With the images removed, write out each record exactly as given.

Stored items:
::::

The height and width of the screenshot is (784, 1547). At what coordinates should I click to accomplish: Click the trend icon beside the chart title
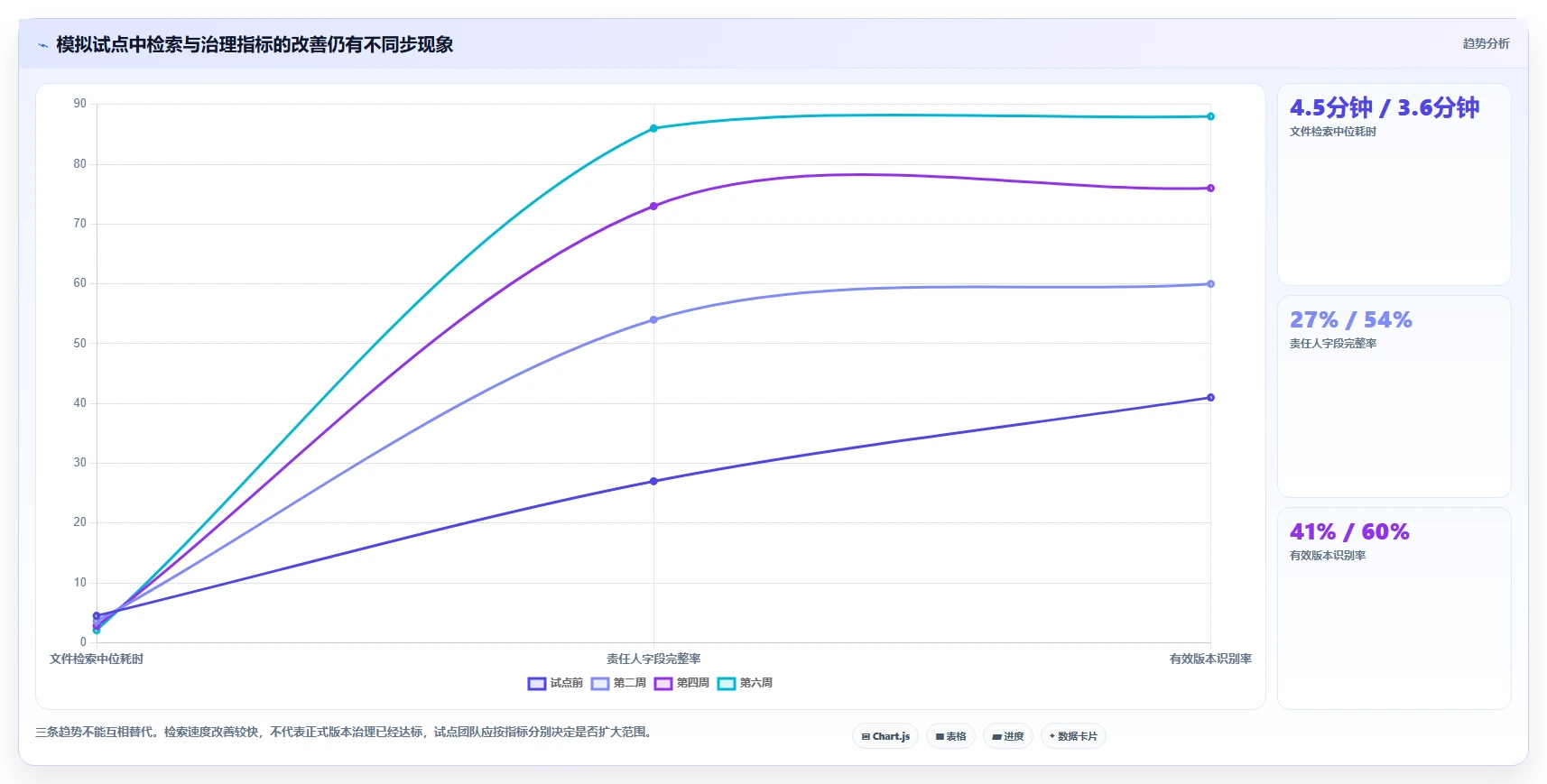click(x=42, y=45)
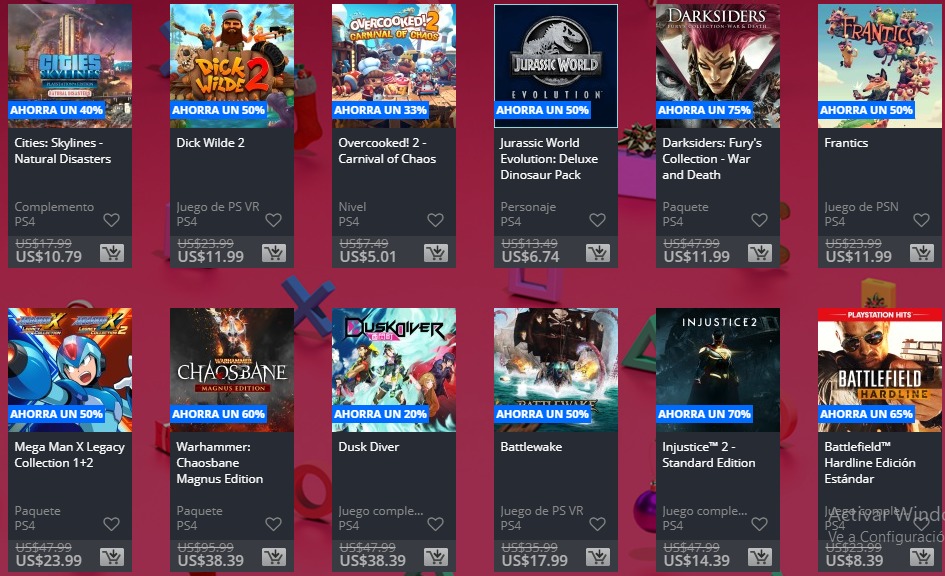Open the Dick Wilde 2 cover image
The width and height of the screenshot is (945, 576).
point(232,66)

::::

Solution to the problem:
The height and width of the screenshot is (784, 1547). At what coordinates should I click to accomplish: Click the trend icon beside the chart title
click(x=42, y=45)
Open the Dick Wilde 2 cover image
The width and height of the screenshot is (945, 576).
point(232,66)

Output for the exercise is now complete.